# [Data shown]
*-*-*
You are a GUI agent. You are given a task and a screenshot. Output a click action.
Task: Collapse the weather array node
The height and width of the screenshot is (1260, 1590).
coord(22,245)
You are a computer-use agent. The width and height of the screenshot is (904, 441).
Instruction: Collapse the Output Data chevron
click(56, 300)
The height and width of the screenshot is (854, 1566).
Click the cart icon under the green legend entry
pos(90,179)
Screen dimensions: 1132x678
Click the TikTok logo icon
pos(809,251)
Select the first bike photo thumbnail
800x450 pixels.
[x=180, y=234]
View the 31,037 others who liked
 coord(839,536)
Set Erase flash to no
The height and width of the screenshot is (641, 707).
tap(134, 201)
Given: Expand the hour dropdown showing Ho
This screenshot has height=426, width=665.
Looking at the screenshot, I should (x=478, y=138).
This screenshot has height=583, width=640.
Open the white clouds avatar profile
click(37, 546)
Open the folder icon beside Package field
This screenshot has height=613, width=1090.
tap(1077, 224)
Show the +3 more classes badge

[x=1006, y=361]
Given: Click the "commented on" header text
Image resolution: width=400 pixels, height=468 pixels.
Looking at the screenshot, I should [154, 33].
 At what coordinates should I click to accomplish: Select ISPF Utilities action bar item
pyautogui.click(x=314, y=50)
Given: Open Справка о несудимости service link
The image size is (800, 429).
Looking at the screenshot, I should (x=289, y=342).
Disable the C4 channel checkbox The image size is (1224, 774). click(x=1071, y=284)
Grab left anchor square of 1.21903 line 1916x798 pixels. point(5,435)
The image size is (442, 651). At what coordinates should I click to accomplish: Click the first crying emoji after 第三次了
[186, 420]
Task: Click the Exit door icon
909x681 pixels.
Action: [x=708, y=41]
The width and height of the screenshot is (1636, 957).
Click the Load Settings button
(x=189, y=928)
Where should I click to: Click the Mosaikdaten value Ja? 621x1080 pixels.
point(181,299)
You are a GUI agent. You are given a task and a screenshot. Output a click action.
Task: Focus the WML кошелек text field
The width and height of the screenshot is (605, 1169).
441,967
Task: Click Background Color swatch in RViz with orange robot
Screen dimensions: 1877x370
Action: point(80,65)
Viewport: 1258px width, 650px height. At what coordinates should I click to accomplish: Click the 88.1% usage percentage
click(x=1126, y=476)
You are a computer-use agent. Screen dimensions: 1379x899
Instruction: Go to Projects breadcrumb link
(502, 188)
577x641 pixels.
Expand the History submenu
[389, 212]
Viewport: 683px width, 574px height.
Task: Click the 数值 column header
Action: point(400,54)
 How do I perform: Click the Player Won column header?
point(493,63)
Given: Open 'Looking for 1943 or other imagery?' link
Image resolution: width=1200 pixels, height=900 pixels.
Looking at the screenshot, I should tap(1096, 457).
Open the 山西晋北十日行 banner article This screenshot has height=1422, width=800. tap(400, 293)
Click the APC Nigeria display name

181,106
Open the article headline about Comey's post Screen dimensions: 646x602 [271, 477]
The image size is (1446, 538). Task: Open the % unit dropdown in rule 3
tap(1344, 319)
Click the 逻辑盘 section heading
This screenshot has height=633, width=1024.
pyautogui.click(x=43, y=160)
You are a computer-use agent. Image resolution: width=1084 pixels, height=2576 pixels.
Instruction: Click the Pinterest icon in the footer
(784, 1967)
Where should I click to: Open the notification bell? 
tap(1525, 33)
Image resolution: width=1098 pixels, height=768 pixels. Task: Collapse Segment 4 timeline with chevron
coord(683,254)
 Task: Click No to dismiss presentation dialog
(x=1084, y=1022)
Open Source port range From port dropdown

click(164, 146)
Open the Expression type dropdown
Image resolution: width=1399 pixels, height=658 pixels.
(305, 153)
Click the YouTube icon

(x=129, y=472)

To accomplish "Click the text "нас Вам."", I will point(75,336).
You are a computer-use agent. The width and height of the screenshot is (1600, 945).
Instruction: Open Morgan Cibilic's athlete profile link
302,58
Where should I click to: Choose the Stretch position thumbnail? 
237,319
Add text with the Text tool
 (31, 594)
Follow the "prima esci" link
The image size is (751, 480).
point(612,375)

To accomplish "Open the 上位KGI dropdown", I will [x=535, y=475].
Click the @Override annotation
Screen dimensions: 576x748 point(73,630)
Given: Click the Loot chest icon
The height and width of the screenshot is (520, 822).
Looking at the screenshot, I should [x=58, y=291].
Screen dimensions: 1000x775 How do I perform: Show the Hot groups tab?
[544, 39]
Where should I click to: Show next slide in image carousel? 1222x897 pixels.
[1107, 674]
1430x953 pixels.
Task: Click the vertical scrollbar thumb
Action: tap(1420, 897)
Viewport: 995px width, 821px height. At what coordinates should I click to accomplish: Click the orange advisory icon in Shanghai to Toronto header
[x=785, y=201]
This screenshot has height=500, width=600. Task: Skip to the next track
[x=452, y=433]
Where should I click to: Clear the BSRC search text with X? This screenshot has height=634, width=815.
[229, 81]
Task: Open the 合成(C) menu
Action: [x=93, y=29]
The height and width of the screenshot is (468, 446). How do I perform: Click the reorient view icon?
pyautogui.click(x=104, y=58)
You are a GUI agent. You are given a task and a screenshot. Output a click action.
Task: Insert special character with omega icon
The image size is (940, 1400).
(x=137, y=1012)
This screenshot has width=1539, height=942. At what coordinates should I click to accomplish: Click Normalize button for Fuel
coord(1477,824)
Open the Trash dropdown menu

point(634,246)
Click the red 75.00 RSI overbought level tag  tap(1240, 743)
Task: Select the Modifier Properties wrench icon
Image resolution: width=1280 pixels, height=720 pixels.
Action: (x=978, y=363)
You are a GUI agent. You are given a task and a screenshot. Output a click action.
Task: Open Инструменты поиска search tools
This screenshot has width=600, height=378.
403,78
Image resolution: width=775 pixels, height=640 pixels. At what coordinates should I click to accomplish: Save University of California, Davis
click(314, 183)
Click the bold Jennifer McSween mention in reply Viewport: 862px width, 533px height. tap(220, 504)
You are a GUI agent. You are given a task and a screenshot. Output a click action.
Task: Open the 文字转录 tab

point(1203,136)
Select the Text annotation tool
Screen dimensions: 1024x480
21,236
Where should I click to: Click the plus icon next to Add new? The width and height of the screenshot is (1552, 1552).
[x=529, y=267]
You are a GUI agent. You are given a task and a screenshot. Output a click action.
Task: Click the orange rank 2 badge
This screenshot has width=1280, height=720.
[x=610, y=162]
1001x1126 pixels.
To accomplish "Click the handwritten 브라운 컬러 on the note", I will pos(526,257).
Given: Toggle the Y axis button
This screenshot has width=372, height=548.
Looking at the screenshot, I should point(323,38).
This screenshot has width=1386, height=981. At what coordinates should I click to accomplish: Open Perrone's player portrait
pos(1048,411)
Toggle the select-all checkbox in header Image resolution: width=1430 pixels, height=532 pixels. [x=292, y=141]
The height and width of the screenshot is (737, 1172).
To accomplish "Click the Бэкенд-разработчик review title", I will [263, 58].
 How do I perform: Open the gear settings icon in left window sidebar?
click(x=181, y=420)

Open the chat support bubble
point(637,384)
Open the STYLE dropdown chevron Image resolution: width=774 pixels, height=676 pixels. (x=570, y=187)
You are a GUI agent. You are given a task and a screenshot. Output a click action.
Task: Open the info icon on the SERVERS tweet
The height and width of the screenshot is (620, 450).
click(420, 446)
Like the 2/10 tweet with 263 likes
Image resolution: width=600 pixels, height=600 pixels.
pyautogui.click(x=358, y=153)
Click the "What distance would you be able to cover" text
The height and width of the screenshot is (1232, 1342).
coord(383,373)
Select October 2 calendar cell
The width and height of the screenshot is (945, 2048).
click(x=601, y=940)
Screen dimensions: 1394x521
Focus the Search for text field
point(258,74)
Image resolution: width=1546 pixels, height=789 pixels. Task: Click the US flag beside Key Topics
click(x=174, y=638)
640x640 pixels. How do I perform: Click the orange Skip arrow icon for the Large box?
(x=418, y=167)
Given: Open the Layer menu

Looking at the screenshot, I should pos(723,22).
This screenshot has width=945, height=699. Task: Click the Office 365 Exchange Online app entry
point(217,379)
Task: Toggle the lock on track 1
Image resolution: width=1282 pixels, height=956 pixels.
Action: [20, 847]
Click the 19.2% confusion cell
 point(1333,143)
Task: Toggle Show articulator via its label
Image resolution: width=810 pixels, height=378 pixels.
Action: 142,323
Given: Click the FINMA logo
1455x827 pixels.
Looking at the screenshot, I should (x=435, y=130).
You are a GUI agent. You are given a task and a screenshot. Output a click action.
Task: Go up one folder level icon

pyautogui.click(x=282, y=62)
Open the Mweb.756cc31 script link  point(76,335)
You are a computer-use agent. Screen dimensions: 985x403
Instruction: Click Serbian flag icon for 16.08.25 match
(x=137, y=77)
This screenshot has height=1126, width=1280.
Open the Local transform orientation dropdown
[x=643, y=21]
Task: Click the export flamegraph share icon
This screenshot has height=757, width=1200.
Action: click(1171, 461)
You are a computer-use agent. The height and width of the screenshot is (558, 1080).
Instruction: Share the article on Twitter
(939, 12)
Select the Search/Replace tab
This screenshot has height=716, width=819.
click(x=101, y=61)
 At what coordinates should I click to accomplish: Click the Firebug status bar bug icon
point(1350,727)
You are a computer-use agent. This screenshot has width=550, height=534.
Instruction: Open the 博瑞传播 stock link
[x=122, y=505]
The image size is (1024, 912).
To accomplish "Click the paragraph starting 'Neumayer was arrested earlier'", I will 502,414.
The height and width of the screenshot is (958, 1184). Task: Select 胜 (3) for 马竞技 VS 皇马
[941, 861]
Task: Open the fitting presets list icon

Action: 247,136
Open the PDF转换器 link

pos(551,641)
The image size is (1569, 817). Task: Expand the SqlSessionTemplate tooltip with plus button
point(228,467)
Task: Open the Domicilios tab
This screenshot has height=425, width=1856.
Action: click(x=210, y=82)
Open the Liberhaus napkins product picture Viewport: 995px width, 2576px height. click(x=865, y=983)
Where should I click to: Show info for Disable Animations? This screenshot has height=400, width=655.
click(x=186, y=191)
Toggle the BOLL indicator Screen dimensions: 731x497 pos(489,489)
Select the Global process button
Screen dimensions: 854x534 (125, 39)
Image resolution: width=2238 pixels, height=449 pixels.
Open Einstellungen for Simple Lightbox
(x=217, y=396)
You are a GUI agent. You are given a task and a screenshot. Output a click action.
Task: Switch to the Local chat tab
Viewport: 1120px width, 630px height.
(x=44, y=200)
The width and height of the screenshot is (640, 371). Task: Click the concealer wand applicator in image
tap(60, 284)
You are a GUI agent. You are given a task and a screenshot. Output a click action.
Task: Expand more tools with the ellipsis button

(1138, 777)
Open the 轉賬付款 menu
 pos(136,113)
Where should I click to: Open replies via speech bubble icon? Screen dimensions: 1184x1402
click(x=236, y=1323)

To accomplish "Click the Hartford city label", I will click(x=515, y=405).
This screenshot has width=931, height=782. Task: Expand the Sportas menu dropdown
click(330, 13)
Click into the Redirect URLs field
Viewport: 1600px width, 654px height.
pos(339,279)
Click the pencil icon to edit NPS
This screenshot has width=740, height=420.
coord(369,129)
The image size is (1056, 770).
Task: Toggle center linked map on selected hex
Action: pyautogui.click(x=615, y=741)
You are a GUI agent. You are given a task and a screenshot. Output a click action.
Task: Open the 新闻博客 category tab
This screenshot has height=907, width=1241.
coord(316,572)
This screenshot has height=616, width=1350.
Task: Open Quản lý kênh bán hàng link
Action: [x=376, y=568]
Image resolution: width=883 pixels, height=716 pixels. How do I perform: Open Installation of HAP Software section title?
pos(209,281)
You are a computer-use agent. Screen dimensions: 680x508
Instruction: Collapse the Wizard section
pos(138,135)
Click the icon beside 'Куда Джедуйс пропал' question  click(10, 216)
*-*-*
# [Exercise prompt]
Using the listing above, work out how many of its lines include "computer", and give only the result.

# [Output for this exercise]
8